**TASK TO COMPLETE**. Your answer must be an exact retyping of the line containing "Screen dimensions: 686x518" and every line after it through the end of the records below, with no pictures and nothing else.

ENTRIES SUPPLIED section start

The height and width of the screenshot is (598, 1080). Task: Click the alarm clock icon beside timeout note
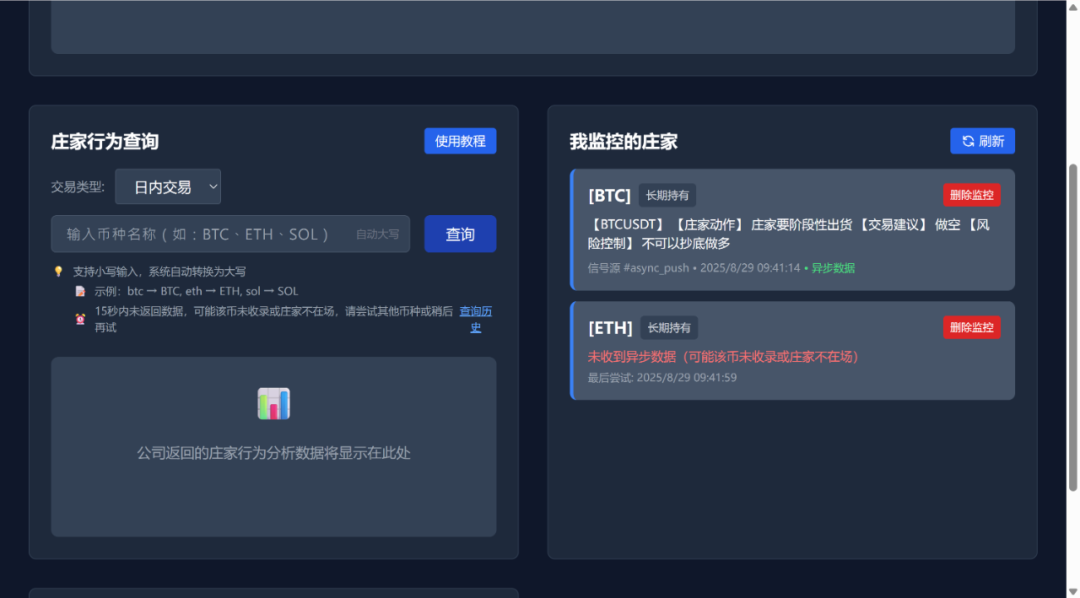click(x=81, y=319)
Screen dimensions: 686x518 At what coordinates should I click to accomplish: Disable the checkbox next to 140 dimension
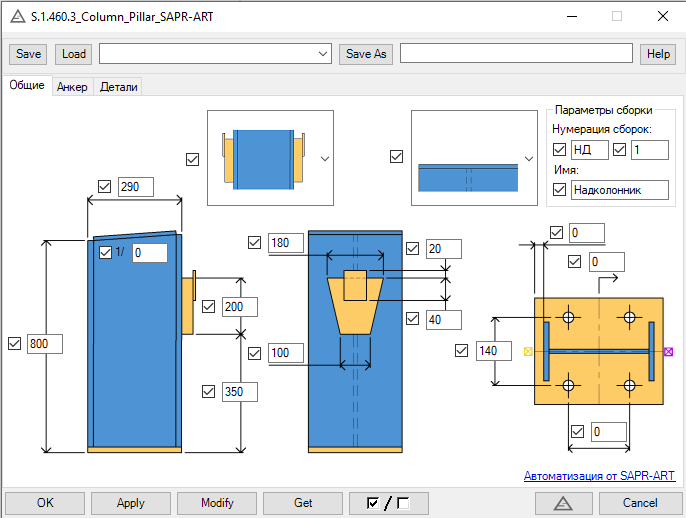(x=461, y=351)
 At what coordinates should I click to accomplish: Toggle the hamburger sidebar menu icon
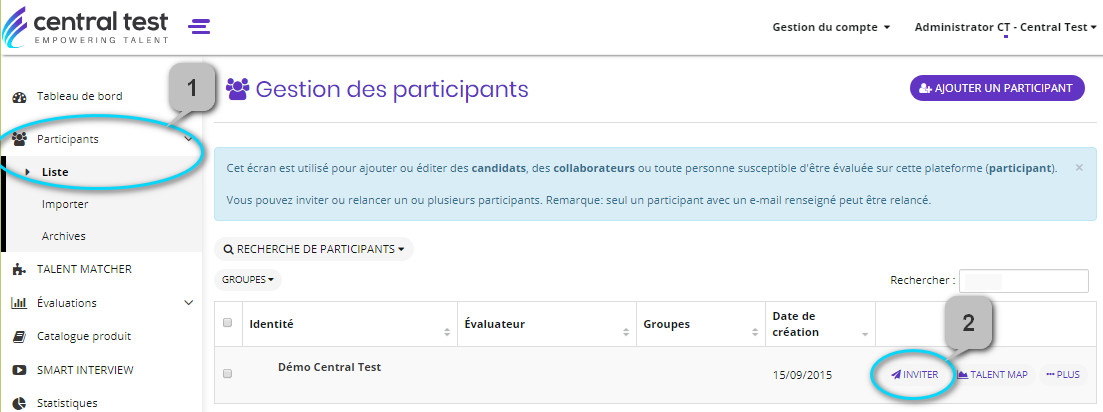click(199, 27)
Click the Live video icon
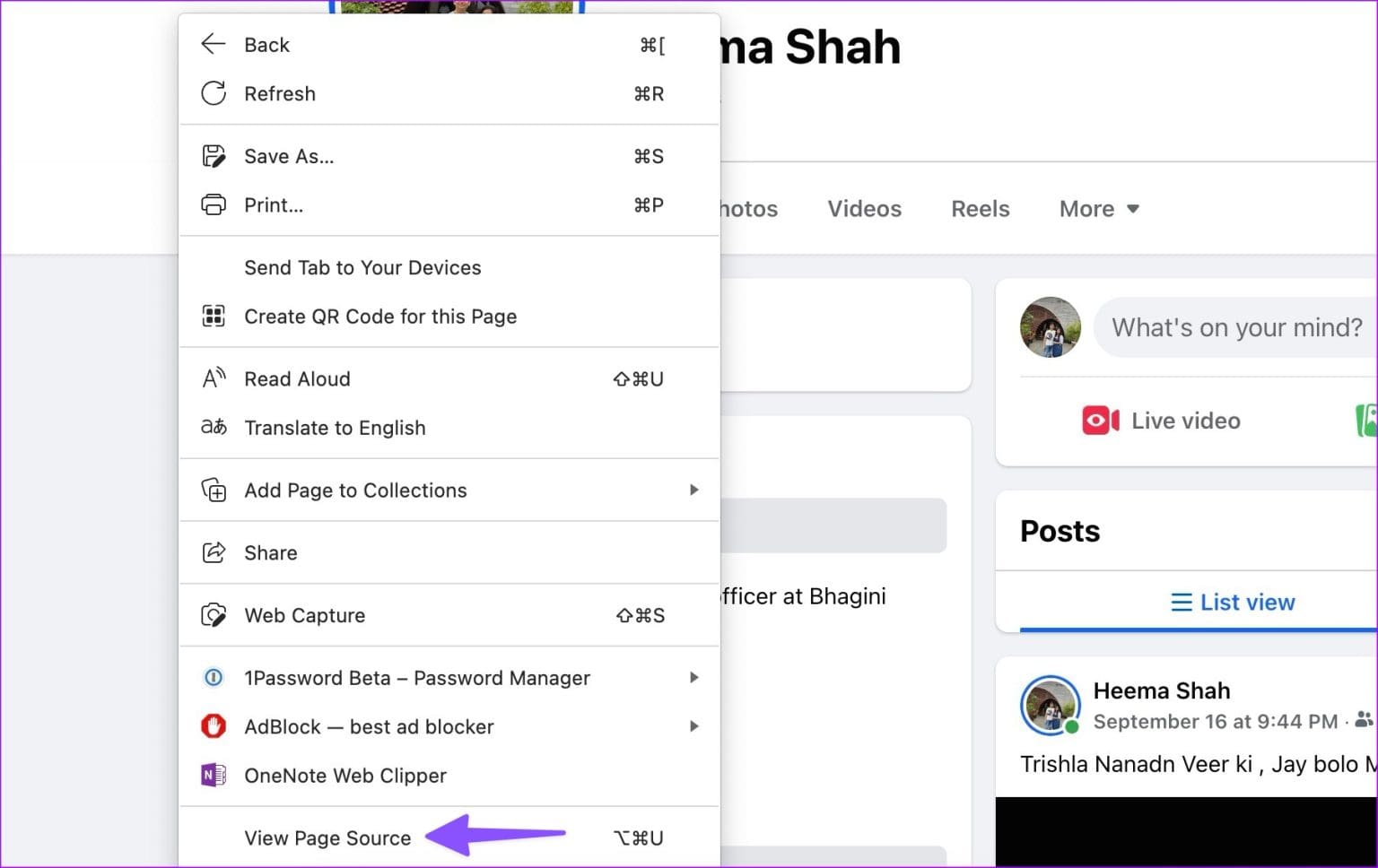The width and height of the screenshot is (1378, 868). pos(1100,420)
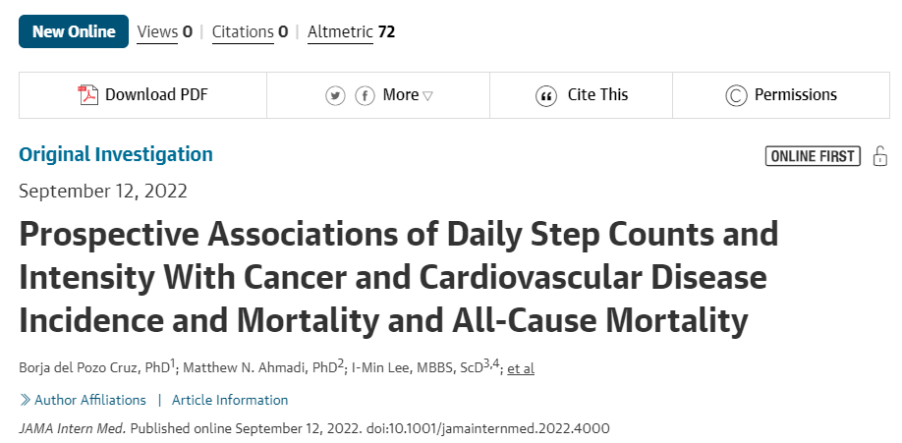Click the copyright permissions icon

point(736,96)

ENTRIES SUPPLIED section end

**PROBLEM SOLUTION**.
Screen dimensions: 686x518 At what coordinates should I click to accomplish: Disable the checkbox next to 140 dimension
(x=461, y=351)
 At what coordinates should I click to accomplish: Toggle the hamburger sidebar menu icon
click(199, 27)
Click the Live video icon
The width and height of the screenshot is (1378, 868). pos(1100,420)
Click the copyright permissions icon

point(736,96)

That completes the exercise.